TESTO DA ANALIZZARE:
▬▬▬

Questa malattia, conosciuta dal 1951 grazie a un articolo dell’endocrinologo ed ematologo britannico Richard Asher sulla rivista medica The Lancet, sta conoscendo un nuovo inquietante sviluppo sul web, in particolare sui social network.

Non si tratta di ipocondria. Un ipocondriaco è spaventato dai propri sintomi, e anche se li ingigantisce, non ne crea ad arte. I pazienti con la sindrome di Munchausen sono invece mentitori che sanno di mentire: se qualcuno osa mettere in dubbio la loro recita sono capaci di autoinfliggersi danni, simulare risultati di test medici, inviare a utenti Facebook foto di cicatrici ospedaliere e dettagli di operazioni chirurgiche prese dal web. I racconti delle loro interminabili trafile ospedaliere e diagnostiche e degli interventi chirurgici a cui dicono di essersi sottoposti ottengono sempre molta attenzione. I profili social di questi pazienti sono affollati da persone che li considerano come “eroi della malattia”.

A volte questi individui sono personaggi inventati, dei fake in piena regola. Negli Stati Uniti ha fatto scalpore il caso della famiglia Dirr, una presunta coppia – lui poliziotto, lei chirurgo – che avevano un figlio di cinque anni, Elia, di cui raccontavano sul web la lotta contro il cancro. Nel 2012 la madre di Dana, incinta, ebbe un incidente d’auto, ma prima di morire riuscì a partorire. I post su Facebook in cui il marito descriveva la morte della moglie diventarono virali. Migliaia di utenti Facebook seguirono per anni il racconto della lotta del piccolo Elia, soprannominato “il guerriero”, fino a quando una blogger scoprì che tutta quella storia era stata inventata da una ragazza dell’Ohio che passava i giorni a creare post drammaticissimi e falsi. 

In un articolo del Casey Journal, “Munchausen’s syndrome presenting as rectal foreign body insertion: a case report”, è stata riportata la radiografia di un paziente con sindrome di Munchausen che si era infilato un corpo estraneo nel retto per simulare un blocco intestinale. 

Marc Feldman, professore di psichiatria della University of Alabama e studioso della materia, spiega il perché questa sindrome, quendo si manifesta sul web, è difficilissima da scoprire: “Una volta le persone affette dalla sindrome di Münchausen dovevano andare in una biblioteca medica, fare ricerche sulla malattia che volevano simulare, e andare in un ambulatorio medico per fingere di averne i sintomi. Ora tutto questo non è più necessario: basta andare su Internet e ingannare centinaia o migliaia di persone”.

▬▬▬

DATI FORNITI:
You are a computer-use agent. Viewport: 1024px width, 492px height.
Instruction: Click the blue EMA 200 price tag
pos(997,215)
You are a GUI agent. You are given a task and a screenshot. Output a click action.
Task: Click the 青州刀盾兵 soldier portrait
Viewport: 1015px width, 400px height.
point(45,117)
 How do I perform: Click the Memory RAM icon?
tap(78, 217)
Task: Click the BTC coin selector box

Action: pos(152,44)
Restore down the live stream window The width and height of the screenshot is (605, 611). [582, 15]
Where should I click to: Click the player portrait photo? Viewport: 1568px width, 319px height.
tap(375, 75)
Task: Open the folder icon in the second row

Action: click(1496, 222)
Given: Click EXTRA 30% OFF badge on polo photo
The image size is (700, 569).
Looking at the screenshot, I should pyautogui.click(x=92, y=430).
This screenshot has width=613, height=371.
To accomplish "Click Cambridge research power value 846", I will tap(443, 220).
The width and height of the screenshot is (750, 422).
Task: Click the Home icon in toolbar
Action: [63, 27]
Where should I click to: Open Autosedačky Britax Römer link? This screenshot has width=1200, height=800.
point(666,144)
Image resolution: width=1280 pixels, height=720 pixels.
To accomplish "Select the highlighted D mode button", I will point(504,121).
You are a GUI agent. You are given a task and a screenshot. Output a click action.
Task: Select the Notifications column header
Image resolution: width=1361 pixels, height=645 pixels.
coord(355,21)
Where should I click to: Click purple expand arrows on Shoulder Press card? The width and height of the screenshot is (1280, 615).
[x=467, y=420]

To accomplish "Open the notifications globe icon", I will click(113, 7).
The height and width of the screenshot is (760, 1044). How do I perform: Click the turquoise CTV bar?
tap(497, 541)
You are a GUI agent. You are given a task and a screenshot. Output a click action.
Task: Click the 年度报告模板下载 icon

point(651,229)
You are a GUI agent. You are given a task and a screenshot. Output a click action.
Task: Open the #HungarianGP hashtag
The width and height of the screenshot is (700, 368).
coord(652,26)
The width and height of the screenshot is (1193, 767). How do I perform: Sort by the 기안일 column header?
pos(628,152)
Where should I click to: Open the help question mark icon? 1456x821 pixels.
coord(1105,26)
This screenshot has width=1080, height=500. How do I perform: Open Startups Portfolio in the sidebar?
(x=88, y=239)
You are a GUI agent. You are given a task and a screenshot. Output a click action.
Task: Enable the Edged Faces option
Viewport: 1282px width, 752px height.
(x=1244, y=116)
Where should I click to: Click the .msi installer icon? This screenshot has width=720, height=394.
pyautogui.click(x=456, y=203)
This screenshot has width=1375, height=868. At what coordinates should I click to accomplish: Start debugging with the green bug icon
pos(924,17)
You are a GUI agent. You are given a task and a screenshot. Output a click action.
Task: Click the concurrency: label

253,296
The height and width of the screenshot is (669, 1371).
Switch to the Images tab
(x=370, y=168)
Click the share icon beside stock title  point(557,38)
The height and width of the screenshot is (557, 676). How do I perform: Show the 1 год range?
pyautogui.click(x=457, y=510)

▬▬▬

COMPITO DA SVOLGERE:
Prosegua il testo sulla sindrome di Munchausen a partire dalla sua ultima frase. I dati costituiscono materiale a sé, distinto dal testo sulla sindrome di Munchausen.

RISPOSTA:
L’aspetto più incredibile e moralmente inaccettabile di queste storie simulate è che a volte il profilo social dei finti malati è registrato con un nome falso e pieno di fotografie che mostrano solo dettagli, nulla dicendo della reale identità della persona. A fronte di un effluvio di dati medici e diagnosi, la reale identità del profilo rimane oscura e il malato stesso sembra opporsi con riluttanza a qualsiasi tentativo di trasparenza. 

Per distinguere tra falso e vero, impresa difficile nel simul-mondo digitale, è necessario che un malato ci metta la faccia. Raccontarsi online durante una malattia può essere un modo per farsi coraggio e donare speranza a chi ci legge, poiché la gente ha bisogno di immedesimarsi nella sofferenza altrui per vincere la propria. 

Anna Lisa Russo è una malata di cancro che purtroppo non ce l’ha fatta. Aveva condiviso la sua esperienza su un blog e un libro: ‘Toglietemi tutto ma non il sorriso’, pubblicato da Mondadori.

Salvatore Iaconesi ha creato il sito la-cura.it per condividere i suoi dati medici e ricevere il contributo di chi vuole regalargli un post di incoraggiamento, una poesia, un disegno. È seguito da milioni di persone che apprezzano il suo coraggio di mettersi a nudo.

Di Nadia Toffa e della sua tragica fine si è detto tutto. Anche lei ha condiviso il suo dolore mettendoci la faccia. Niente mascheramenti, niente fingimenti.

La malattia è un nero fantasma che ci tende l’agguato quando meno ce lo aspettiamo. La maggior parte di noi ha avuto familiari che hanno vissuto l’esperienza del cancro, per questo abbiamo bisogno di confrontarci con chi lo combatte tutti i giorni. 

Ma attenzione: se non manteniamo vivo il lume del dubbio corriamo il rischio di alimentare la menzogna e la malattia altrui, non quella simulata ma la vera, psichiatrica: la sindrome di Munchausen.